··· DATA IN THIS EXERCISE ···

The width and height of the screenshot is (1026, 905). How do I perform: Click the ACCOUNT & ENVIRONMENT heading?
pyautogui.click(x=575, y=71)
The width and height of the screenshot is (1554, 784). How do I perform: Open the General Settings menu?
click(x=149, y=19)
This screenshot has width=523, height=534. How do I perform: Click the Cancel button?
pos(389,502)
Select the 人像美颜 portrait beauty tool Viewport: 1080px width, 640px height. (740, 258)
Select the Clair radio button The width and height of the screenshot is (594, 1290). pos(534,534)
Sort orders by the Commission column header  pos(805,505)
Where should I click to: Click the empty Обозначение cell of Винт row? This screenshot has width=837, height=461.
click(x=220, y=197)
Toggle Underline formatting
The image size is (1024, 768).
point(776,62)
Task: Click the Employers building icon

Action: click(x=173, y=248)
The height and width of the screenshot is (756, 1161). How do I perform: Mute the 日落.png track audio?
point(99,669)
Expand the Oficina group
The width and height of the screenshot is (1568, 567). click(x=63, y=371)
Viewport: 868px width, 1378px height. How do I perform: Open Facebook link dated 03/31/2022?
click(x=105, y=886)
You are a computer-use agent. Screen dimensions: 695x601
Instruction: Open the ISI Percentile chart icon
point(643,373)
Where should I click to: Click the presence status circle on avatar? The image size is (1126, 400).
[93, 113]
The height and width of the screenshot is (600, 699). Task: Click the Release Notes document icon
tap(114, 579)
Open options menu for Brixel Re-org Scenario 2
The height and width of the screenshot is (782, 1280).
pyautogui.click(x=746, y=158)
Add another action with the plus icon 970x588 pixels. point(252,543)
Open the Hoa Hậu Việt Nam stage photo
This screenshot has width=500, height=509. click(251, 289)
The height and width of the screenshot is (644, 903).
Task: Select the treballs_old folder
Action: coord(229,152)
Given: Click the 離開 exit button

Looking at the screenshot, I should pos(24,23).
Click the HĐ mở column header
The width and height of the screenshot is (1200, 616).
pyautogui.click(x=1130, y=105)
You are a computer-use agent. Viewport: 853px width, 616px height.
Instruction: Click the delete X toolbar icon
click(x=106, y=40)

···

▸ **WHAT YOU NEED TO DO**
Output every entry shown above, exactly.

▸ **WRITTEN RESPONSE**
The width and height of the screenshot is (1026, 905). How do I perform: Click the ACCOUNT & ENVIRONMENT heading?
pyautogui.click(x=575, y=71)
The width and height of the screenshot is (1554, 784). How do I perform: Open the General Settings menu?
click(x=149, y=19)
This screenshot has width=523, height=534. How do I perform: Click the Cancel button?
pos(389,502)
Select the 人像美颜 portrait beauty tool Viewport: 1080px width, 640px height. (740, 258)
Select the Clair radio button The width and height of the screenshot is (594, 1290). pos(534,534)
Sort orders by the Commission column header  pos(805,505)
Where should I click to: Click the empty Обозначение cell of Винт row? This screenshot has width=837, height=461.
click(x=220, y=197)
Toggle Underline formatting
The image size is (1024, 768).
point(776,62)
Task: Click the Employers building icon

Action: click(x=173, y=248)
The height and width of the screenshot is (756, 1161). How do I perform: Mute the 日落.png track audio?
point(99,669)
Expand the Oficina group
The width and height of the screenshot is (1568, 567). click(x=63, y=371)
Viewport: 868px width, 1378px height. How do I perform: Open Facebook link dated 03/31/2022?
click(x=105, y=886)
You are a computer-use agent. Screen dimensions: 695x601
Instruction: Open the ISI Percentile chart icon
point(643,373)
Where should I click to: Click the presence status circle on avatar? The image size is (1126, 400).
[93, 113]
The height and width of the screenshot is (600, 699). Task: Click the Release Notes document icon
tap(114, 579)
Open options menu for Brixel Re-org Scenario 2
The height and width of the screenshot is (782, 1280).
pyautogui.click(x=746, y=158)
Add another action with the plus icon 970x588 pixels. point(252,543)
Open the Hoa Hậu Việt Nam stage photo
This screenshot has width=500, height=509. click(251, 289)
The height and width of the screenshot is (644, 903).
Task: Select the treballs_old folder
Action: coord(229,152)
Given: Click the 離開 exit button

Looking at the screenshot, I should pos(24,23).
Click the HĐ mở column header
The width and height of the screenshot is (1200, 616).
pyautogui.click(x=1130, y=105)
You are a computer-use agent. Viewport: 853px width, 616px height.
Instruction: Click the delete X toolbar icon
click(x=106, y=40)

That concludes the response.